I'm 34 years old and I still regularly play the bell man at my neighbors'.
I f22 admit that I just never manage to be on time, no matter how important it is and no matter how hard I try
Instead of a photo of my girlfriend, I have a photo of my BMW in my wallet.
Just trynna vibe or maybe more ;) but you have to text me to see so pls don’t be shy
I overhear my neighbor talking on the phone
I admit that i once peed in a classmates backpack and blamed it on a stranger we had just met in a pub
So I don't think this site is legit but anyway might as well use this as a dumpster for my thoughts so I can read up on them again. Not much has changed since my last entry, met someone new and I really wanted it to work out, didn't make the same mistakes again but in the end it turned out with me dumped again, I'm heading for a depression again but since I've come out of it before I'll be somewhat okay, I'm getting tired of my life repeating like a record that's stuck
Greetings im looking for a crazy encounter with someone in my area
I love it when people fart.
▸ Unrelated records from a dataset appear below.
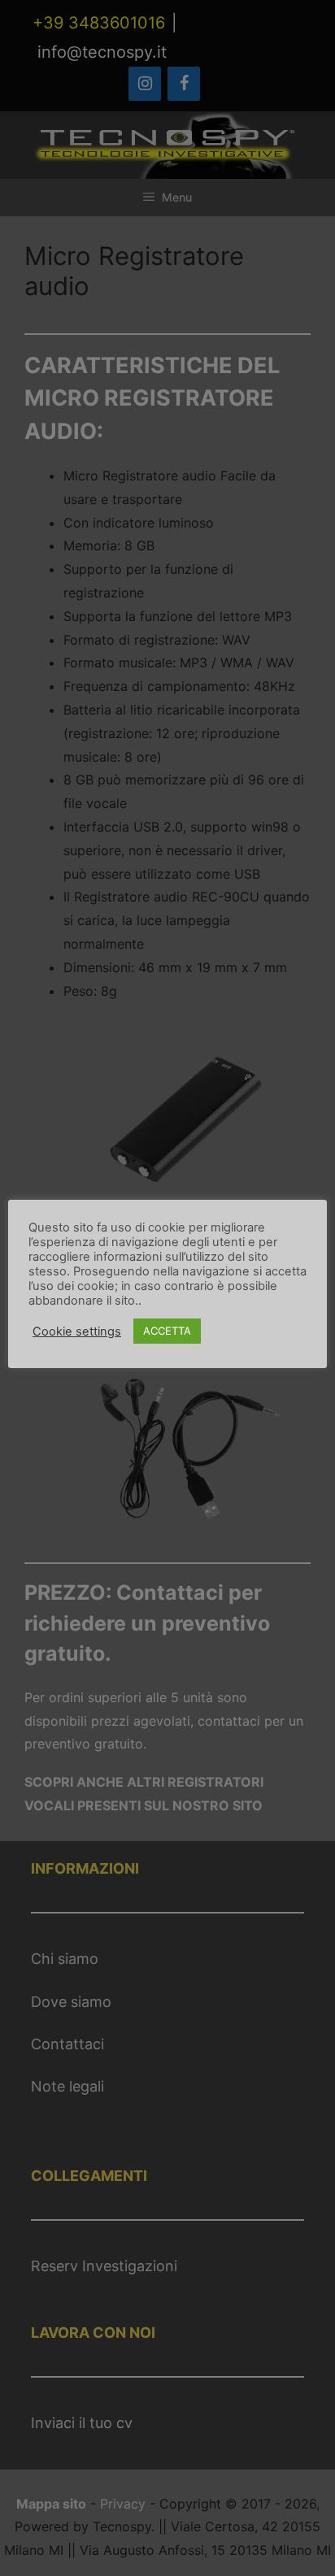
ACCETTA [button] (167, 1330)
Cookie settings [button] (77, 1331)
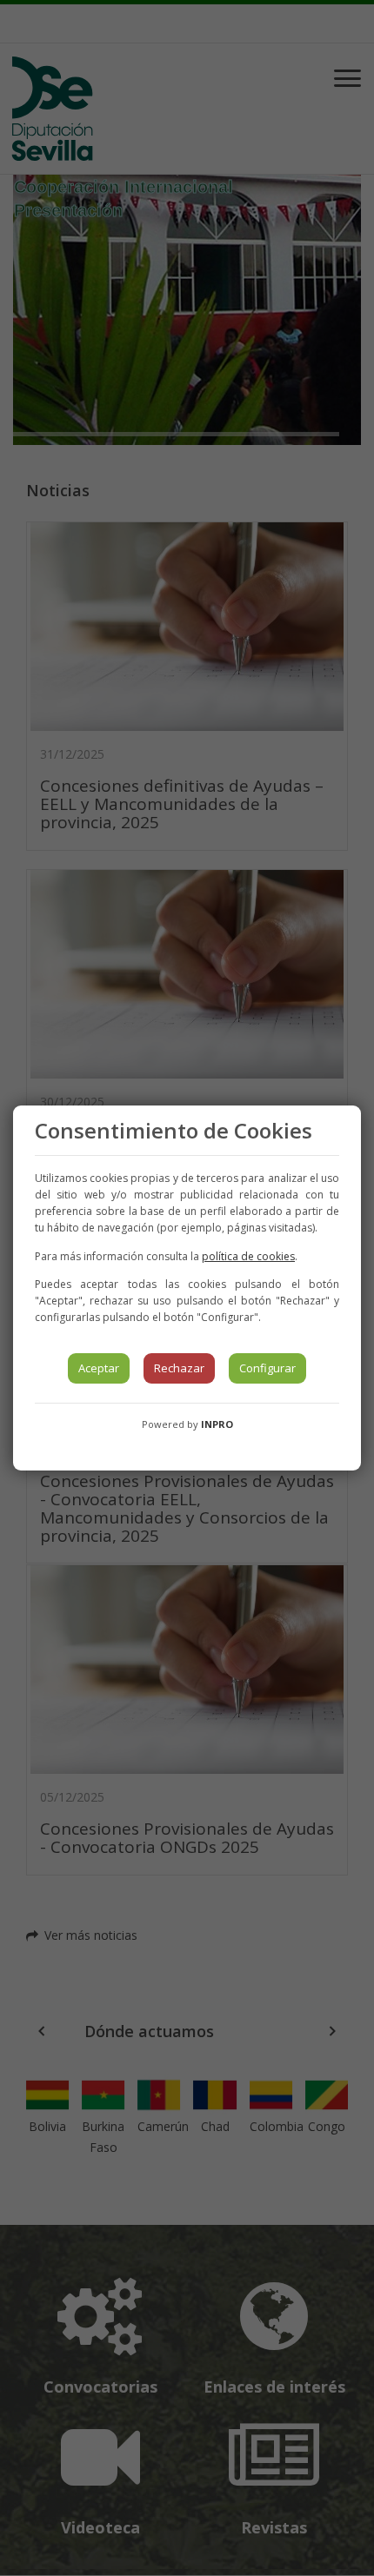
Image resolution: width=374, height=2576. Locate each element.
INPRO (217, 1424)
I wish I could sniff the fart, regardless if it's from a woman or a man.
I 20 m confess that last Friday's party was a total bust. No liquor, no chicks, no FUN.
I am married but in need for some fun. lets have some fun with no attachment.
The last time we were out, I tripped and banged my head on a lantern.
i am new here
I'm afraid to open the dumpster as I imagine someone might be sitting inside
I am a country boy true and true. I love everything out doors. I hope to find a great country girl that loves the same things as me.